Publié le 16 janvier 2026 à 15h11. Un passager a échoué à obtenir gain de cause contre Ryanair devant les tribunaux irlandais après avoir manqué son vol de Bruxelles à Dublin en raison d’un retard minime, illustrant la stricte application des réglementations européennes en matière d’enregistrement.
- Ryanair a remporté un procès intenté par un passager qui contestait le refus d’embarquement pour un vol Bruxelles-Dublin.
- Le litige portait sur le respect des délais d’enregistrement imposés par la réglementation européenne.
- Le tribunal a confirmé que Ryanair n’était pas responsable d’un retard ultérieur du vol dû aux conditions météorologiques.

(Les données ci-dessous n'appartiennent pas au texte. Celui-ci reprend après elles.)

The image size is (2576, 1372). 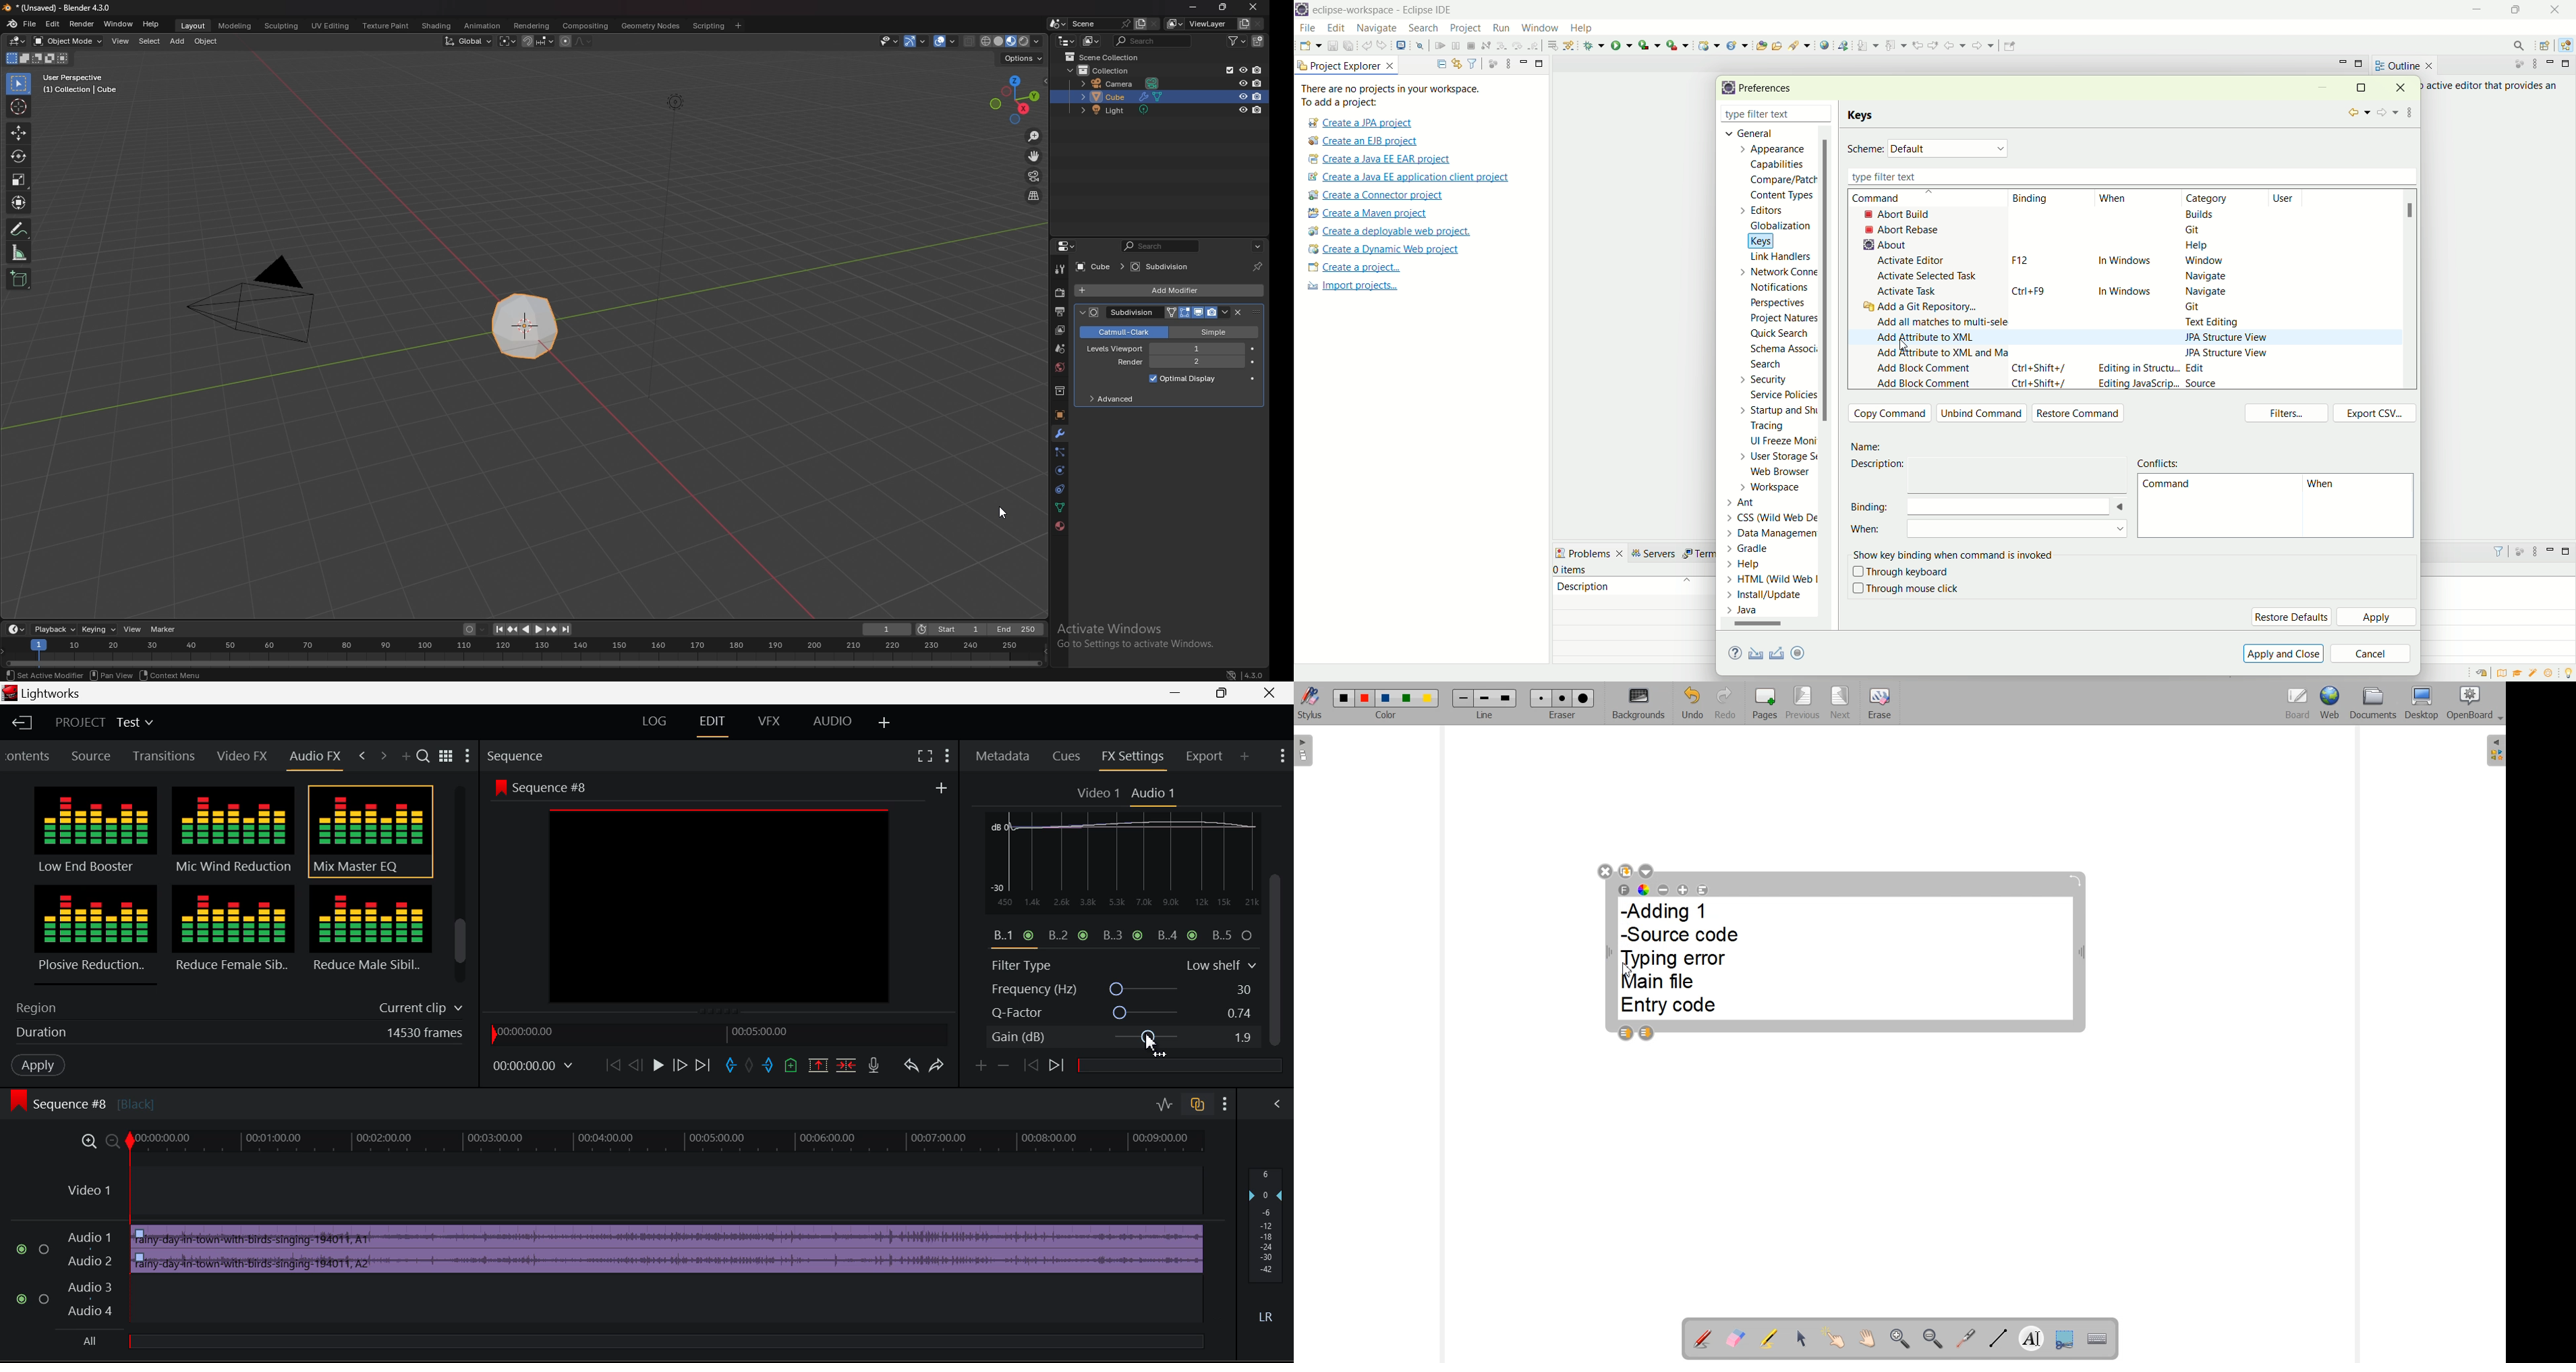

Jonathan Murphy a tenté de faire valoir ses droits après avoir raté de justesse l’enregistrement pour un vol Ryanair reliant Bruxelles à Dublin le 20 novembre 2024. Arrivé au comptoir d’enregistrement avec seulement deux minutes de retard, il a constaté qu’il était déjà fermé. Selon le personnel de la compagnie aérienne, l’absence d’enregistrement en ligne et la nécessité de régler des frais d’enregistrement manuel sur place avaient rendu impossible la finalisation de son embarquement dans les délais impartis.
L’affaire a pris une tournure ironique lorsque l’avion, qu’il avait manqué de si peu, a dû attendre quatre heures sur la piste de l’aéroport de Bruxelles en raison d’une tempête de neige. M. Murphy, qui s’est défendu seul, avait initialement réclamé le remboursement de son billet (250 €) ainsi qu’une indemnisation pour les frais supplémentaires (100 €) engagés pour prendre un vol de remplacement le lendemain. Sa demande avait été rejetée en première instance par le Tribunal des petites créances, et il avait fait appel devant le Tribunal civil de circuit.
M. Murphy a soutenu que Ryanair ne lui avait pas facilité l’accès à l’aéroport, invoquant le vol de son téléphone portable et les conditions météorologiques comme facteurs contributifs à son retard. Cependant, Kenneth P. Hyland, avocat représentant Ryanair (cabinet Ennis and Associates Solicitors), a rappelé au tribunal que la compagnie aérienne était tenue, en vertu de la réglementation européenne, de fermer l’enregistrement 40 minutes avant l’heure de décollage prévue. Il a souligné qu’aucune compagnie aérienne ne pouvait déroger à cette règle, même pour les passagers arrivant en retard.
Jessica Brady, responsable des procédures d’accueil et de la formation des opérations au sol chez Ryanair, a confirmé cette politique stricte.
« L’enregistrement n’est pas possible moins de 40 minutes avant le départ. »
Jessica Brady, responsable des procédures d’accueil et de la formation des opérations au sol de Ryanair
Elle a expliqué que cette règle était essentielle pour la préparation du manifeste des passagers, le rapprochement des bagages, le ravitaillement et les autres contrôles de sécurité.
Mme Brady a précisé que M. Murphy avait réservé son vol à l’avance mais n’avait pas effectué l’enregistrement en ligne, ce qui l’avait obligé à se rendre à un bureau d’enregistrement manuel situé à au moins deux minutes de marche du comptoir principal. Le processus de paiement par carte et les formalités d’embarquement auraient ajouté un retard supplémentaire de quatre à cinq minutes, rendant impossible son embarquement dans le respect des délais réglementaires.
La juge Deirdre Browne a finalement rejeté l’appel de M. Murphy, estimant que le retard météorologique n’était pas de la responsabilité de Ryanair et qu’un retard d’enregistrement de huit à dix minutes aurait effectivement placé la compagnie aérienne en infraction avec la réglementation européenne. M. Murphy, qui dirige un programme européen Inter Pares visant à renforcer les démocraties, a donc vu son recours rejeté.